■ Exercise
A verbatim transcript of the lines below, starting at the first and ending with the one that holds "Screen dimensions: 800x480", is what should be produced.

■ Collected data
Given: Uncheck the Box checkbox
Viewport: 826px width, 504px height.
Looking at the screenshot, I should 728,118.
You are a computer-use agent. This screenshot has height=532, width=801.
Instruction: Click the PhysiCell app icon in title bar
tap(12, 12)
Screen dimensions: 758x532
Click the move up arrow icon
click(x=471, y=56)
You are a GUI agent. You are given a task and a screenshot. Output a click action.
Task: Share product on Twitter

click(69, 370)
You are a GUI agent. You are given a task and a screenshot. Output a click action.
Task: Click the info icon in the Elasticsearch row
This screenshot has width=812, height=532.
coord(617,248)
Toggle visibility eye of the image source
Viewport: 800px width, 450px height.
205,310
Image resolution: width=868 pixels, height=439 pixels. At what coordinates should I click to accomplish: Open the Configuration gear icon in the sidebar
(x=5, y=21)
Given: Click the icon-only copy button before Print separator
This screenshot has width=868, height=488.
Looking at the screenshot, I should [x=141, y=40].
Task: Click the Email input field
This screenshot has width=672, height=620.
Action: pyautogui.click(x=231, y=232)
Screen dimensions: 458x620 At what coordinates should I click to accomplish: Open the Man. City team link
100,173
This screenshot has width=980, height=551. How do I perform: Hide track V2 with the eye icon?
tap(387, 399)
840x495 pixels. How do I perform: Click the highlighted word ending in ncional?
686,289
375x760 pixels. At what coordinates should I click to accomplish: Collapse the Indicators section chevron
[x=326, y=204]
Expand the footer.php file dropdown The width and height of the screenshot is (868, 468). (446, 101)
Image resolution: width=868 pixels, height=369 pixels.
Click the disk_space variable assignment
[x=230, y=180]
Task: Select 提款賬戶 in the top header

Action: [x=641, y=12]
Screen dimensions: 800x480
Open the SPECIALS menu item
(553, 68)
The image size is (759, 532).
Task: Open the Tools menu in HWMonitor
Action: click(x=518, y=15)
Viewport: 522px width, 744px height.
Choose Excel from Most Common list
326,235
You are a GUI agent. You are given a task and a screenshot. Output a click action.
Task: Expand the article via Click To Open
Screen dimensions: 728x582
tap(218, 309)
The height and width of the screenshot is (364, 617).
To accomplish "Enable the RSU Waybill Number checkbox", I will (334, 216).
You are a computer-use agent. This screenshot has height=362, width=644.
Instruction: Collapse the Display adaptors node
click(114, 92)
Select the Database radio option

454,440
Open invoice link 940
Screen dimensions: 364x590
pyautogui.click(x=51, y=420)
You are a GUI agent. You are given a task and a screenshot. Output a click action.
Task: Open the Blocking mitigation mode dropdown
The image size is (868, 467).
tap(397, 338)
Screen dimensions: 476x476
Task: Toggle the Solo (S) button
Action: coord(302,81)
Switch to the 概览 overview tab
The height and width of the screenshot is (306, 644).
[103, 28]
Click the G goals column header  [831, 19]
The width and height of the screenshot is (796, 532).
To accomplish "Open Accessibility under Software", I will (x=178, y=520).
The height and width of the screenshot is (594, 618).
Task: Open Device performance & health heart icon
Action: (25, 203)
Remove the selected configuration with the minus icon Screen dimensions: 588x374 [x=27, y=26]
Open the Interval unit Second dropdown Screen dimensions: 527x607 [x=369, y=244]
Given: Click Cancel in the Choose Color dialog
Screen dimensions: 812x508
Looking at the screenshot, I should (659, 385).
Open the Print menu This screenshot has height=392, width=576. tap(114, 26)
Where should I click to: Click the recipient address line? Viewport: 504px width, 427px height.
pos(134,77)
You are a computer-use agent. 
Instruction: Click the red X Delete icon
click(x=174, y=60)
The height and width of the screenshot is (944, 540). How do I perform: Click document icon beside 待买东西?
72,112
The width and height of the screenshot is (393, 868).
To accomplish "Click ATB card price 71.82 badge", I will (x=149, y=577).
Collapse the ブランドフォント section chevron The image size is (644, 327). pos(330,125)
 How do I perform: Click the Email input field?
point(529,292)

■ Worked solution
Given: Uncheck the Box checkbox
Viewport: 826px width, 504px height.
Looking at the screenshot, I should 728,118.
You are a computer-use agent. This screenshot has height=532, width=801.
Instruction: Click the PhysiCell app icon in title bar
tap(12, 12)
Screen dimensions: 758x532
Click the move up arrow icon
click(x=471, y=56)
You are a GUI agent. You are given a task and a screenshot. Output a click action.
Task: Share product on Twitter

click(69, 370)
You are a GUI agent. You are given a task and a screenshot. Output a click action.
Task: Click the info icon in the Elasticsearch row
This screenshot has width=812, height=532.
coord(617,248)
Toggle visibility eye of the image source
Viewport: 800px width, 450px height.
205,310
Image resolution: width=868 pixels, height=439 pixels. At what coordinates should I click to accomplish: Open the Configuration gear icon in the sidebar
(x=5, y=21)
Given: Click the icon-only copy button before Print separator
This screenshot has width=868, height=488.
Looking at the screenshot, I should [x=141, y=40].
Task: Click the Email input field
This screenshot has width=672, height=620.
Action: pyautogui.click(x=231, y=232)
Screen dimensions: 458x620 At what coordinates should I click to accomplish: Open the Man. City team link
100,173
This screenshot has width=980, height=551. How do I perform: Hide track V2 with the eye icon?
tap(387, 399)
840x495 pixels. How do I perform: Click the highlighted word ending in ncional?
686,289
375x760 pixels. At what coordinates should I click to accomplish: Collapse the Indicators section chevron
[x=326, y=204]
Expand the footer.php file dropdown The width and height of the screenshot is (868, 468). (446, 101)
Image resolution: width=868 pixels, height=369 pixels.
Click the disk_space variable assignment
[x=230, y=180]
Task: Select 提款賬戶 in the top header

Action: [x=641, y=12]
Screen dimensions: 800x480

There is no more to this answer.